Haiti, Msf: a 10 anni da sisma, strutture sanitarie a collasso -6-

Dmo/Red

Roma, 10 gen. (askanews) - Per rispondere alla crescente crisi economica e politica, MSF ha lanciato nuovi progetti per curare quei pazienti che il sistema medico haitiano non è in grado di curare, in particolare aprendo a novembre scorso un nuovo ospedale traumatologico nell'area di Tabarre, a Port-au-Prince, con 50 posti letto. Nelle prime cinque settimane di attività, questa struttura ha ricoverato 574 pazienti: 150 persone con ferite potenzialmente mortali, il 57% delle quali provocate da arma da fuoco.

MSF ha inoltre rafforzato la sua assistenza al Ministero della Sanità pubblica e della popolazione fornendo gratuitamente attrezzature, farmaci e articoli essenziali come l'ossigeno, ristrutturando una parte del pronto soccorso nell'Ospedale Universitario statale di Haiti, supportando un ospedale a Port Salut nel dipartimento del sud e 10 centri sanitari in tutto il paese e formando il personale sanitario locale.

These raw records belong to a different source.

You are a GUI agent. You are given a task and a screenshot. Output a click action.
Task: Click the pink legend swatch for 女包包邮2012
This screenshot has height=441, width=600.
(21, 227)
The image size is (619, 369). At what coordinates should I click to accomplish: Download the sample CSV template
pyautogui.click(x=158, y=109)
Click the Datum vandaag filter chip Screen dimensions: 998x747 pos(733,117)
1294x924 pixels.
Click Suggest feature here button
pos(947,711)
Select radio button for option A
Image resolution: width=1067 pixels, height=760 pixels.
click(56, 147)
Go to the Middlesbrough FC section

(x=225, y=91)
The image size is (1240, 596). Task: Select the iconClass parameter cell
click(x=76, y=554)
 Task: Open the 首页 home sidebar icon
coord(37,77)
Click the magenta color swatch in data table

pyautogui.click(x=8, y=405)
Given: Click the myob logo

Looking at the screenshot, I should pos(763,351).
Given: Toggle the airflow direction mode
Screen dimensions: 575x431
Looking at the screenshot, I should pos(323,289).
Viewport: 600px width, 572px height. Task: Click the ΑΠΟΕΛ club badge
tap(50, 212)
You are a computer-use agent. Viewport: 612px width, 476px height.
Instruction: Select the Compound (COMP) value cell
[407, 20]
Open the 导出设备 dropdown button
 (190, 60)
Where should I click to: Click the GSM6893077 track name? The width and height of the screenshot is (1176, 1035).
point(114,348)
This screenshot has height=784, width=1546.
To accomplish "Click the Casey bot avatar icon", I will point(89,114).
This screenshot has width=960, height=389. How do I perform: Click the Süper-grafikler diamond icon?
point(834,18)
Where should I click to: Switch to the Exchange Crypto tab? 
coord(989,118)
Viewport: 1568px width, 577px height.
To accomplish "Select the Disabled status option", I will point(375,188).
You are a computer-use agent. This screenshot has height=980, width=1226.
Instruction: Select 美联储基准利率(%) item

MSF ha lavorato per la prima volta ad Haiti nel 1991 per rispondere a emergenze come disastri naturali e altre crisi. Il giorno dopo il terremoto, avvenuto il 12 gennaio 2010, MSF ha lanciato la più grande risposta alle emergenze nella propria storia. Oggi, le équipe di MSF a Port-au-Prince e nella parte sud-occidentale del paese stanno colmando importanti lacune nell'assistenza sanitaria e rinforzando la capacità del sistema sanitario locale.